» SUPPLIED PASSAGE
━━━

There’s a strange sanctity in destruction when it leads to healing. In both fiction and faith, there comes a time to tear down what’s no longer life-giving. That might be a literal stronghold—or an internal one. A castle. A lie. A throne we built in fear.


In my stories, characters often find themselves surrounded by the wreckage of what they thought they needed. But to step into the future, they must let it burn. Because resurrection doesn't happen in well-organized ruins, it happens in empty tombs. And sometimes, the fire that destroys the past is the same fire that sanctifies the soul.



Christian dark fantasy allows me to explore deep spiritual truths without flinching from the real cost of grace. The cross wasn’t pretty, forgiveness isn’t cheap, and becoming new often feels like being unmade.


But I believe this with everything in me: there is a throne beyond the wasteland. A kingdom not built by blood and steel, but by mercy and love. And there is room in that kingdom for the worst of us—if we’ll let go of what’s killing us to receive what will save us.

This is the work I’m called to do. Not just to entertain, but to echo eternity. To write stories where light pierces the murk. Where even the most cursed character is not beyond the reach of grace, where hoarded pain gives way to freedom, and old ruins become places of worship.


Because even in the darkest world, the dawn still comes.

━━━

» DATASET EXCERPT

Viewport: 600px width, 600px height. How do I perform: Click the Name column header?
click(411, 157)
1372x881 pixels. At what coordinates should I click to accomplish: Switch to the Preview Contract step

━━━

» TASKS TO CARRY OUT
1. In the passage on faith and dark fantasy, reproduce everything from "But I believe" down to "dawn still comes." word for word.
2. Translate this sentence from the passage on faith and dark fantasy into Spanish: "Because even in the darkest world, the dawn still comes."
Work solely from the passage on faith and dark fantasy.

» WORKED ANSWERS
1.
But I believe this with everything in me: there is a throne beyond the wasteland. A kingdom not built by blood and steel, but by mercy and love. And there is room in that kingdom for the worst of us—if we’ll let go of what’s killing us to receive what will save us.

This is the work I’m called to do. Not just to entertain, but to echo eternity. To write stories where light pierces the murk. Where even the most cursed character is not beyond the reach of grace, where hoarded pain gives way to freedom, and old ruins become places of worship.


Because even in the darkest world, the dawn still comes.

2. Porque aun en el mundo más oscuro, el amanecer sigue llegando.